4. OnPlayerJoined / OnPlayerLeft

  • 実行タイミング:
    • OnPlayerJoined: 新しいプレイヤーがワールドのインスタンスに参加した時に呼び出されます。
    • OnPlayerLeft: プレイヤーがワールドのインスタンスから退出した時に呼び出されます。
  • 主な用途: 参加/退出メッセージの表示、プレイヤーリストの管理、ゲームの参加人数のカウントなどに使用します。引数として、対象プレイヤーの情報を格納したVRCPlayerApiオブジェクトを受け取ります。
using UdonSharp;
using UnityEngine;
using VRC.SDKBase;

public class PlayerEventExample : UdonSharpBehaviour
{
    public override void OnPlayerJoined(VRCPlayerApi player)
    {
        Debug.Log($"ようこそ、{player.displayName}さん!");
    }

    public override void OnPlayerLeft(VRCPlayerApi player)
    {
        Debug.Log($"さようなら、{player.displayName}さん。");
    }
}

イベントの実行順序と分類

イベント名分類実行タイミング主な用途
Start初期化最初のフレーム更新前に1回変数の初期化、コンポーネント取得
Update更新毎フレームオブジェクトの移動、入力監視
Interactユーザー入力プレイヤーがインタラクトした時ボタン、スイッチなどの操作
OnPlayerJoinedネットワークプレイヤーが参加した時参加処理、プレイヤーリスト管理
OnPlayerLeftネットワークプレイヤーが退出した時退出処理、プレイヤーリスト管理

イベント駆動プログラミングの考え方

UdonSharpのプログラミングは、このように「イベントが発生したら、対応する処理を実行する」というイベント駆動モデルに基づいています。制作者は、様々なイベントに対してどのような処理を紐付けるかを定義していくことで、ワールドのインタラクションを構築します。

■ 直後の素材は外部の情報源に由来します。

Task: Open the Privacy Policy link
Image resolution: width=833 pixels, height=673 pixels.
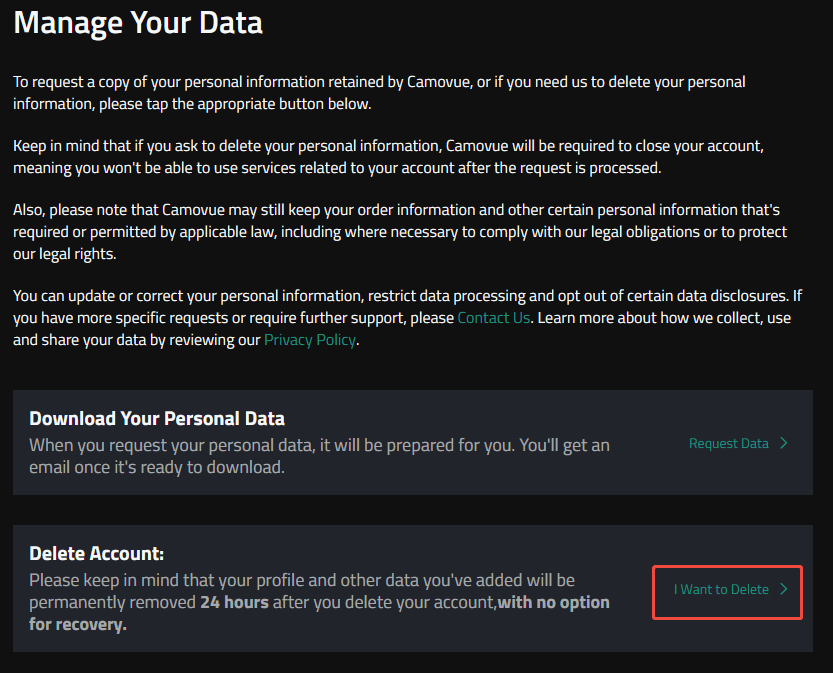Action: tap(310, 340)
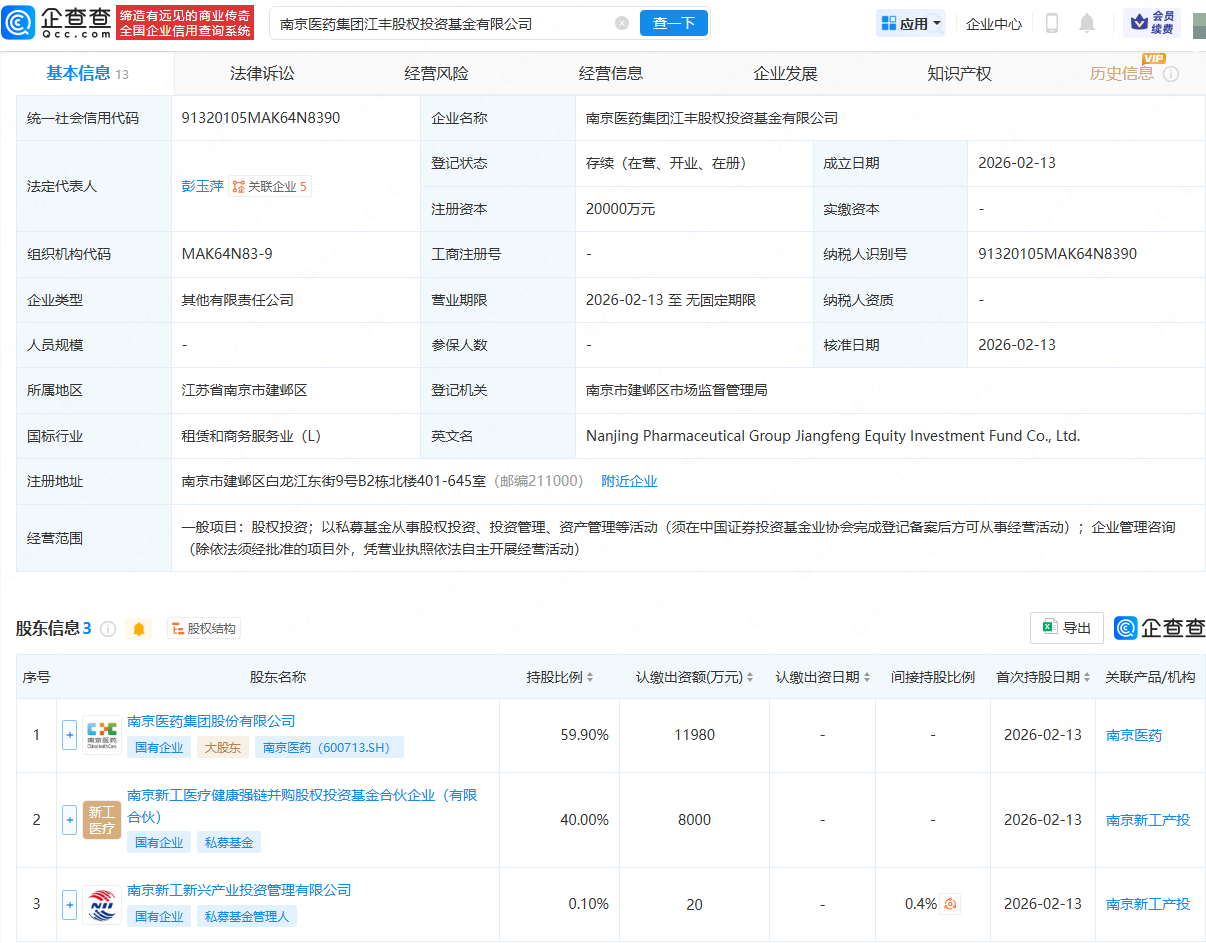Viewport: 1206px width, 943px height.
Task: Click the Excel icon on 导出 button
Action: pyautogui.click(x=1050, y=627)
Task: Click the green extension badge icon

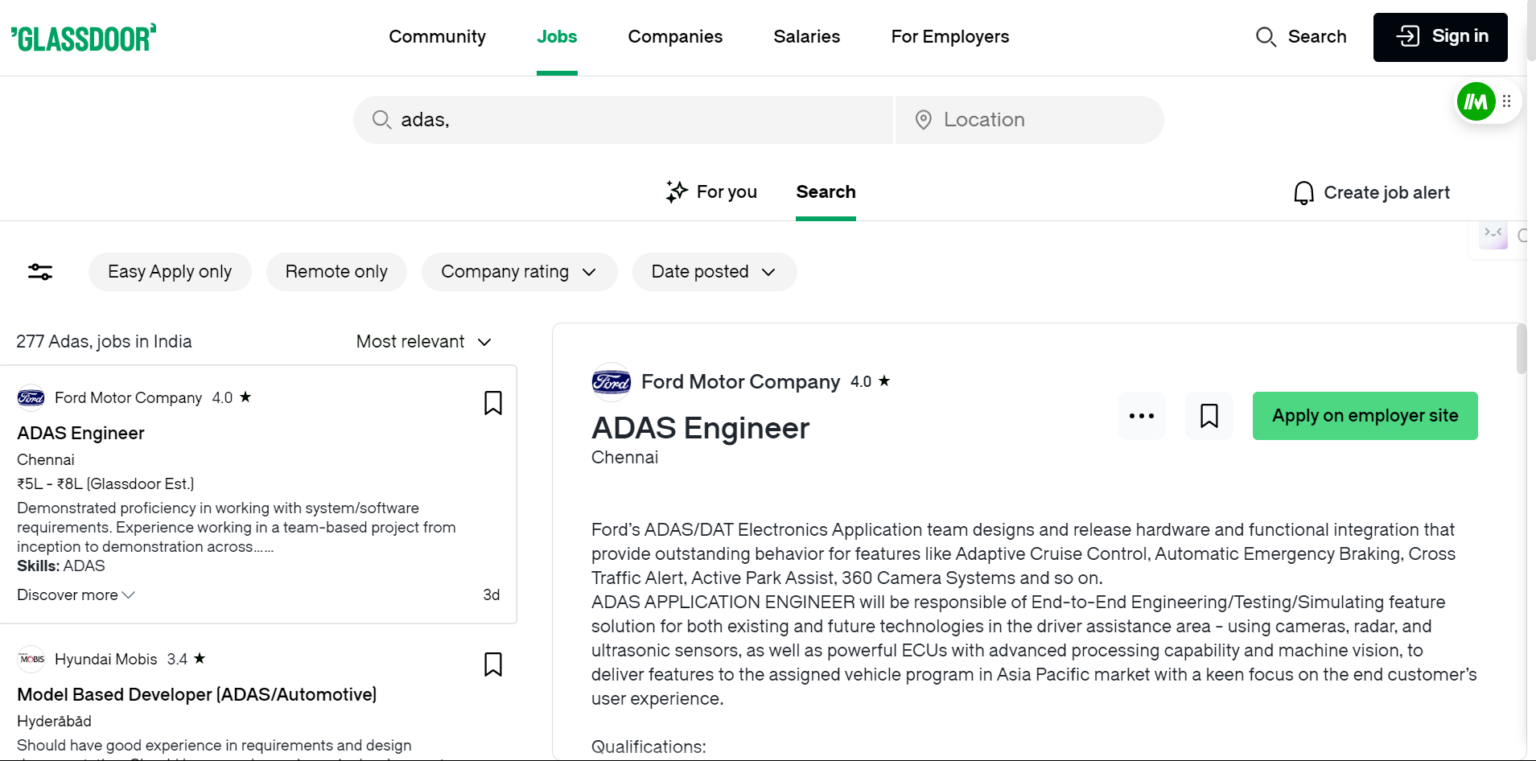Action: [x=1475, y=101]
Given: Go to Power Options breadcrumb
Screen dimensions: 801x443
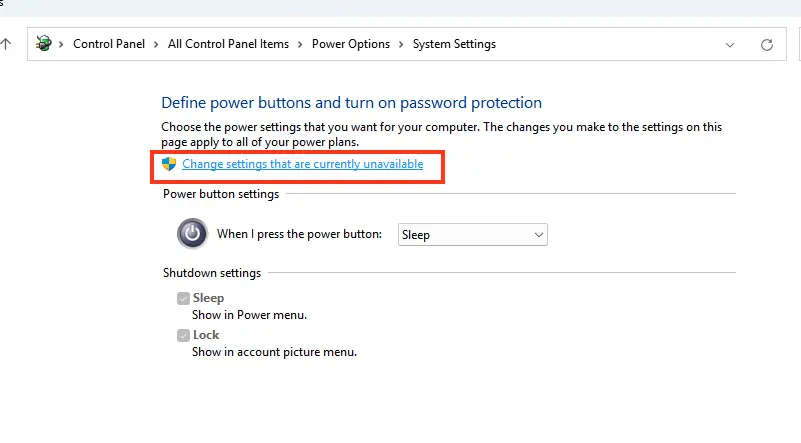Looking at the screenshot, I should tap(350, 44).
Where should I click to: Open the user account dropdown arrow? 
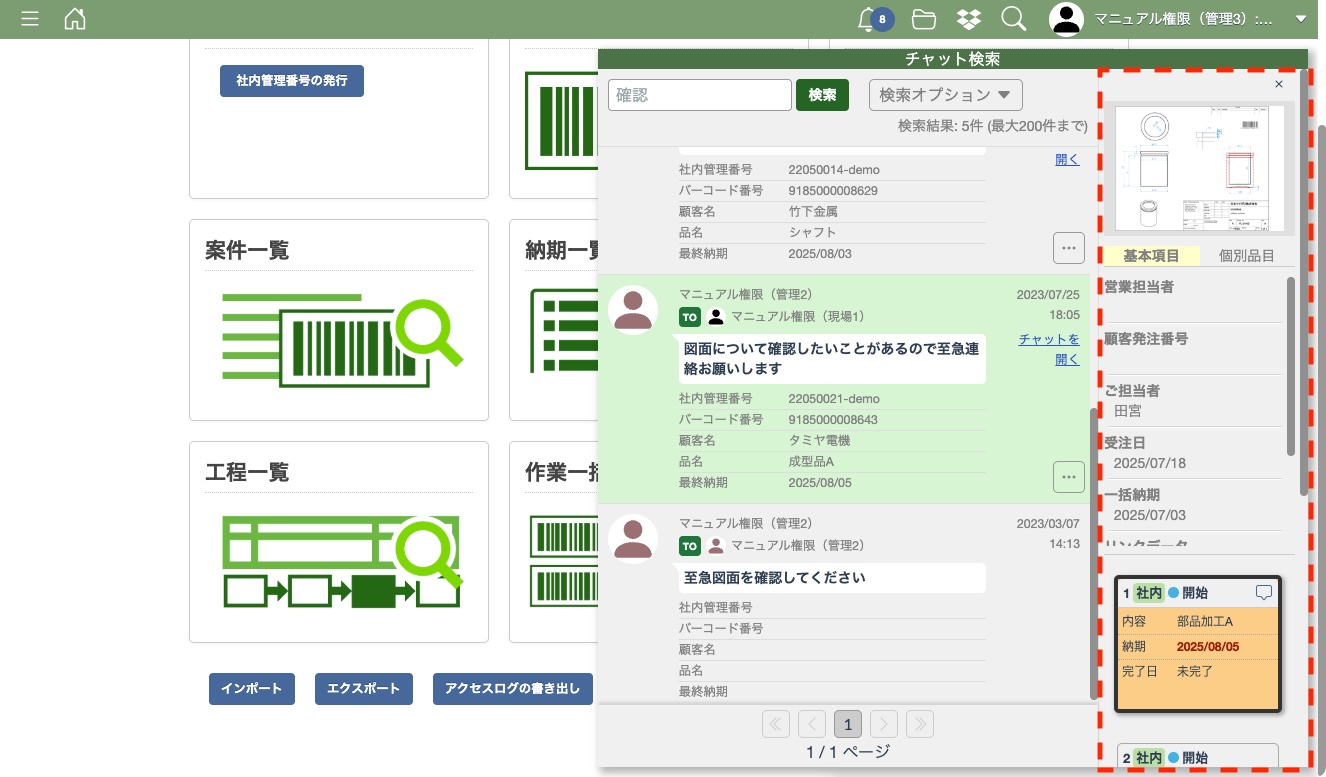click(1300, 19)
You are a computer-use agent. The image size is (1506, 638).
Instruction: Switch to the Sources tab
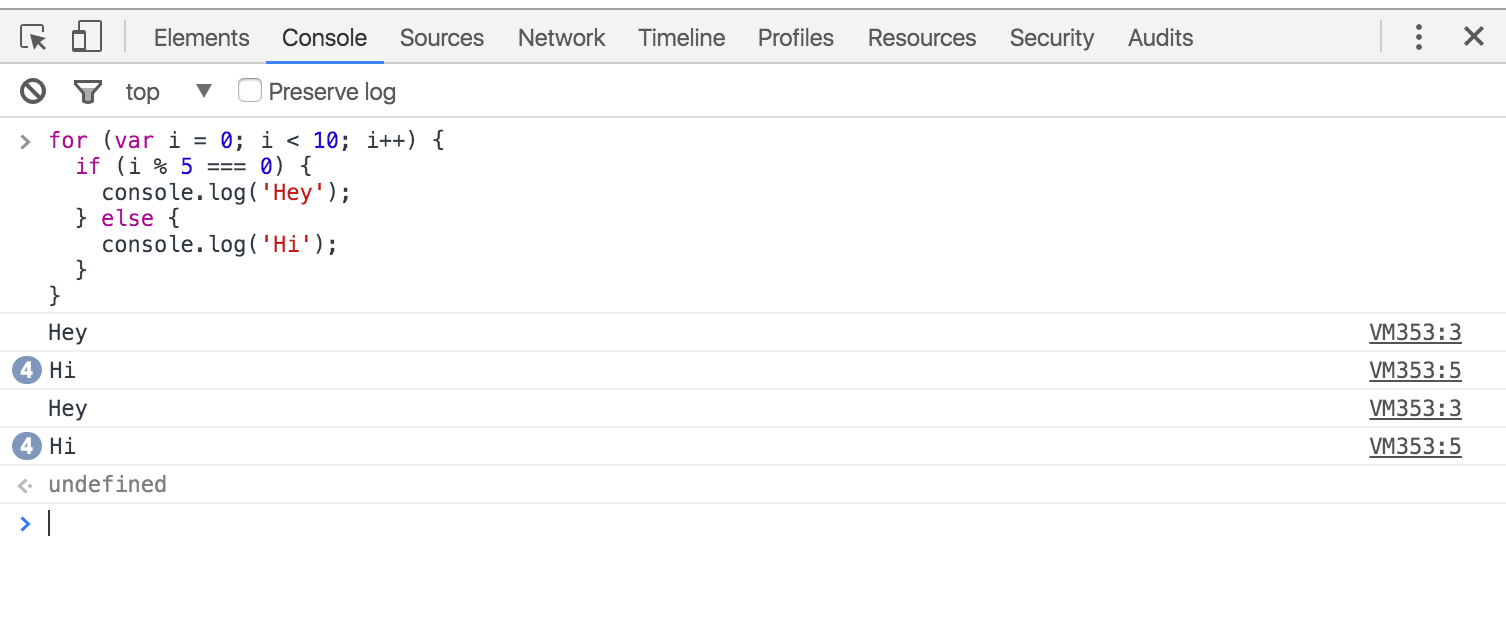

自分でプログラムの実行順序を細かく制御するのではなく、「もし〜が起きたら、〜をする」というルールのセットを記述していくイメージです。この考え方に慣れることが、UdonSharpを使いこなす上で非常に重要です。

まとめ

  • イベントは、UdonSharpスクリプトが実行される「きっかけ」です。
  • Start一度だけ実行される初期化用のイベントです。
  • Update毎フレーム実行される継続処理用のイベントです。
  • Interactはプレイヤーのクリックに反応するイベントです。
  • OnPlayerJoined / OnPlayerLeftはプレイヤーの出入りに反応するイベントです。
  • UdonSharpは、これらのイベントに応答する処理を記述していくイベント駆動モデルでプログラミングを行います。

これらの基本的なイベントを組み合わせるだけで、すでに多くの面白いギミックを作成することができます。